Consultório Financeiro

A busca pela independência financeira

Tenho 30 anos e ouvi de um especialista que posso alcançar a independência financeira e viver de renda antes dos 50 anos. Como faço para isso acontecer?

Jaques Cohen, CFP, responde:

Caro leitor,

Em primeiro lugar agradeço o contato feito. Falar de independência financeira com seriedade é importante, mas por vezes requer frustrar um pouco aqueles que nos leem. Em muitas ocasiões, o tema que você traz é tratado de forma superficial para estimular a fantasia de uma vida sem obrigações e desprazer.

A primeira pergunta a ser respondida aqui é “quanto preciso para viver com meu núcleo familiar?”. Esse valor vai variar de acordo com o seu estilo e momento de vida.

Digamos que precise de R$ 200 mil por ano. O próximo passo é saber quanto deveria ter investido para obter essa renda somente com juros.

A taxa Selic, hoje em 14,25% ao ano, é referência para aplicações de renda fixa, mas existem boas opções nessa categoria e podemos falar em 15,5%. São os chamados juros nominais, que desconsideram a inflação: cerca de 10,5% que vão apenas manter o seu poder de compra. Ainda assim, os juros reais no Brasil são os mais altos do mundo e na aplicação sugerida resultam 4,5%. Como os impostos recaem sobre os rendimentos nominais, os juros reais líquidos de IR chegariam a 2,42% ao ano – podendo cair para 1,37%, conforme os prazos da tabela regressiva de IR.
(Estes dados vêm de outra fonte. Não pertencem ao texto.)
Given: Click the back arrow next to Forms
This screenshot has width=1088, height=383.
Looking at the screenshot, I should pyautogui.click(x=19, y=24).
Objeções podem ser feitas ao cálculo citando títulos públicos que têm pagado inflação + 6% ou títulos privados livres de IR. Mas, a longo prazo, a tendência é que os juros desses títulos se ajustem e a cobrança de IR passe a ser mais equânime entre as opções de renda fixa. Mesmo assim, simulemos 3%.

Com esta taxa, hoje o valor para perpetuar o patrimônio e obter R$ 200 mil por ano apenas com rendimentos reais seria de R$ 6,66 milhões. Daqui a 20 anos, quando você completar 50 anos, precisaria do equivalente a tal, corrigido pela inflação.

Mesmo que aceite queimar reservas, o valor para parar tão cedo, e seguir até possivelmente os cem anos, ainda seria maior do que R$ 5 milhões.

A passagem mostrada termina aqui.